**STUDY MATERIAL**
-- Opening Marker --
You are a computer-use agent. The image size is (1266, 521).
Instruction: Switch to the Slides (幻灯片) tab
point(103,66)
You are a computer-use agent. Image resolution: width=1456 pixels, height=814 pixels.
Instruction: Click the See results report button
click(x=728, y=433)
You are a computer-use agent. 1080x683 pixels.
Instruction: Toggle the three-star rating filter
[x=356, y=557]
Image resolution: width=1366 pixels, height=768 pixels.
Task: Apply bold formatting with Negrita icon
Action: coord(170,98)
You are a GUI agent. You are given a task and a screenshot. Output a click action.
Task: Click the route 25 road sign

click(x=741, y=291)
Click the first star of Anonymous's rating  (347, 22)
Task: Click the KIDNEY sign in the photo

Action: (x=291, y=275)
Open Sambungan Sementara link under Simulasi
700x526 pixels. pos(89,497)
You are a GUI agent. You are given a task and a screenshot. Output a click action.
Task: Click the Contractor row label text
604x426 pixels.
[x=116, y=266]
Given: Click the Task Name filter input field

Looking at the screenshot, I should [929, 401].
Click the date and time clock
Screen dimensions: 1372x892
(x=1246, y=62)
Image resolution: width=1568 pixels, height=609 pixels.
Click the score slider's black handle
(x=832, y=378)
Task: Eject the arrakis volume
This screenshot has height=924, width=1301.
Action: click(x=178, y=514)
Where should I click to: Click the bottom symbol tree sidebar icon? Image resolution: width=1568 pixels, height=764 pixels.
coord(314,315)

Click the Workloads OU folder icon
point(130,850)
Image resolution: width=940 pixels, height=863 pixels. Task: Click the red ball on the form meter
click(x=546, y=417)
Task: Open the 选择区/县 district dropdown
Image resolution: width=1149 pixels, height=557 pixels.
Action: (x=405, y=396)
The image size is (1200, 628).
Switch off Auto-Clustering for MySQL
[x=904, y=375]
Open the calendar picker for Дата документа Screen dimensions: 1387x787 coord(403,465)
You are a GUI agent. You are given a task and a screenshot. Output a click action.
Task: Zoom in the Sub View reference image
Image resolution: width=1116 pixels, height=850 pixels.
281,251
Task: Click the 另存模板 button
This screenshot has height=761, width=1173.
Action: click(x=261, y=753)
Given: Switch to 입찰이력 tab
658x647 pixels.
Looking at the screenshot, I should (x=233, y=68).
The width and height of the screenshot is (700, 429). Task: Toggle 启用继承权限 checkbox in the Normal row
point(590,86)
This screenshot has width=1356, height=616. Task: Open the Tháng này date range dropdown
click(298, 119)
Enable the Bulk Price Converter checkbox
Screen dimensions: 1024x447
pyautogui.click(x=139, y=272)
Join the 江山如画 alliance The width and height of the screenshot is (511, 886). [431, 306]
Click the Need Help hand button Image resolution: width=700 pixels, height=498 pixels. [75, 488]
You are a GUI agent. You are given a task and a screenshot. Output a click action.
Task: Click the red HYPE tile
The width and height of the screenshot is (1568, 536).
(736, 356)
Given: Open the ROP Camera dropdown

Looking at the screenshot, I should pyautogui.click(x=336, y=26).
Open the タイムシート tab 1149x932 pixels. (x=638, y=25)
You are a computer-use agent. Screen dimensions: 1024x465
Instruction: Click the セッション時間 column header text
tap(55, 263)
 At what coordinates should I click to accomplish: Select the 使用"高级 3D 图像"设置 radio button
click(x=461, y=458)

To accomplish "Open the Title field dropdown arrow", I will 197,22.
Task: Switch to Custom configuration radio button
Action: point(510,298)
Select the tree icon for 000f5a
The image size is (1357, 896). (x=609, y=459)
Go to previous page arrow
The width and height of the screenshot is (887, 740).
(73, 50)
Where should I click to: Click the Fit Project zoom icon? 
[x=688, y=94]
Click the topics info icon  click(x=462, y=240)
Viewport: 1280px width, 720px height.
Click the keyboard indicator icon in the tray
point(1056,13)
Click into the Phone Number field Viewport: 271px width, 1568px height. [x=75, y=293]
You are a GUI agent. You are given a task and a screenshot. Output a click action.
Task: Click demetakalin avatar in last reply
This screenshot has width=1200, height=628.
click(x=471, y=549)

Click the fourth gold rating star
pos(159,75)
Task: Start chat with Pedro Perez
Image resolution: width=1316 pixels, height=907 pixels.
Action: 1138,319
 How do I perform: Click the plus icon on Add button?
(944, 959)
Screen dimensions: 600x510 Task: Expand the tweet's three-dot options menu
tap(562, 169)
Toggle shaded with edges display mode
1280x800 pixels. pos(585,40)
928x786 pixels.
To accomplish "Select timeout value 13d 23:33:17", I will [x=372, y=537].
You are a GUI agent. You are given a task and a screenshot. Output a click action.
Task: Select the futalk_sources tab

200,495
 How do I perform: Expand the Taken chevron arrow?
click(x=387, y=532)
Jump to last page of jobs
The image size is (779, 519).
-- Closing Marker --
**WORK TO COMPLETE**
Your answer must be the records above, repeated exactly.

**TASK SOLUTION**
You are a computer-use agent. The image size is (1266, 521).
Instruction: Switch to the Slides (幻灯片) tab
point(103,66)
You are a computer-use agent. Image resolution: width=1456 pixels, height=814 pixels.
Instruction: Click the See results report button
click(x=728, y=433)
You are a computer-use agent. 1080x683 pixels.
Instruction: Toggle the three-star rating filter
[x=356, y=557]
Image resolution: width=1366 pixels, height=768 pixels.
Task: Apply bold formatting with Negrita icon
Action: coord(170,98)
You are a GUI agent. You are given a task and a screenshot. Output a click action.
Task: Click the route 25 road sign

click(x=741, y=291)
Click the first star of Anonymous's rating  (347, 22)
Task: Click the KIDNEY sign in the photo

Action: (x=291, y=275)
Open Sambungan Sementara link under Simulasi
700x526 pixels. pos(89,497)
You are a GUI agent. You are given a task and a screenshot. Output a click action.
Task: Click the Contractor row label text
604x426 pixels.
[x=116, y=266]
Given: Click the Task Name filter input field

Looking at the screenshot, I should [929, 401].
Click the date and time clock
Screen dimensions: 1372x892
(x=1246, y=62)
Image resolution: width=1568 pixels, height=609 pixels.
Click the score slider's black handle
(x=832, y=378)
Task: Eject the arrakis volume
This screenshot has height=924, width=1301.
Action: click(x=178, y=514)
Where should I click to: Click the bottom symbol tree sidebar icon? Image resolution: width=1568 pixels, height=764 pixels.
coord(314,315)

Click the Workloads OU folder icon
point(130,850)
Image resolution: width=940 pixels, height=863 pixels. Task: Click the red ball on the form meter
click(x=546, y=417)
Task: Open the 选择区/县 district dropdown
Image resolution: width=1149 pixels, height=557 pixels.
Action: (x=405, y=396)
The image size is (1200, 628).
Switch off Auto-Clustering for MySQL
[x=904, y=375]
Open the calendar picker for Дата документа Screen dimensions: 1387x787 coord(403,465)
You are a GUI agent. You are given a task and a screenshot. Output a click action.
Task: Zoom in the Sub View reference image
Image resolution: width=1116 pixels, height=850 pixels.
281,251
Task: Click the 另存模板 button
This screenshot has height=761, width=1173.
Action: click(x=261, y=753)
Given: Switch to 입찰이력 tab
658x647 pixels.
Looking at the screenshot, I should (x=233, y=68).
The width and height of the screenshot is (700, 429). Task: Toggle 启用继承权限 checkbox in the Normal row
point(590,86)
This screenshot has width=1356, height=616. Task: Open the Tháng này date range dropdown
click(298, 119)
Enable the Bulk Price Converter checkbox
Screen dimensions: 1024x447
pyautogui.click(x=139, y=272)
Join the 江山如画 alliance The width and height of the screenshot is (511, 886). [431, 306]
Click the Need Help hand button Image resolution: width=700 pixels, height=498 pixels. [75, 488]
You are a GUI agent. You are given a task and a screenshot. Output a click action.
Task: Click the red HYPE tile
The width and height of the screenshot is (1568, 536).
(736, 356)
Given: Open the ROP Camera dropdown

Looking at the screenshot, I should pyautogui.click(x=336, y=26).
Open the タイムシート tab 1149x932 pixels. (x=638, y=25)
You are a computer-use agent. Screen dimensions: 1024x465
Instruction: Click the セッション時間 column header text
tap(55, 263)
 At what coordinates should I click to accomplish: Select the 使用"高级 3D 图像"设置 radio button
click(x=461, y=458)

To accomplish "Open the Title field dropdown arrow", I will 197,22.
Task: Switch to Custom configuration radio button
Action: point(510,298)
Select the tree icon for 000f5a
The image size is (1357, 896). (x=609, y=459)
Go to previous page arrow
The width and height of the screenshot is (887, 740).
(73, 50)
Where should I click to: Click the Fit Project zoom icon? 
[x=688, y=94]
Click the topics info icon  click(x=462, y=240)
Viewport: 1280px width, 720px height.
Click the keyboard indicator icon in the tray
point(1056,13)
Click into the Phone Number field Viewport: 271px width, 1568px height. [x=75, y=293]
You are a GUI agent. You are given a task and a screenshot. Output a click action.
Task: Click demetakalin avatar in last reply
This screenshot has width=1200, height=628.
click(x=471, y=549)

Click the fourth gold rating star
pos(159,75)
Task: Start chat with Pedro Perez
Image resolution: width=1316 pixels, height=907 pixels.
Action: 1138,319
 How do I perform: Click the plus icon on Add button?
(944, 959)
Screen dimensions: 600x510 Task: Expand the tweet's three-dot options menu
tap(562, 169)
Toggle shaded with edges display mode
1280x800 pixels. pos(585,40)
928x786 pixels.
To accomplish "Select timeout value 13d 23:33:17", I will [x=372, y=537].
You are a GUI agent. You are given a task and a screenshot. Output a click action.
Task: Select the futalk_sources tab

200,495
 How do I perform: Expand the Taken chevron arrow?
click(x=387, y=532)
Jump to last page of jobs
The image size is (779, 519).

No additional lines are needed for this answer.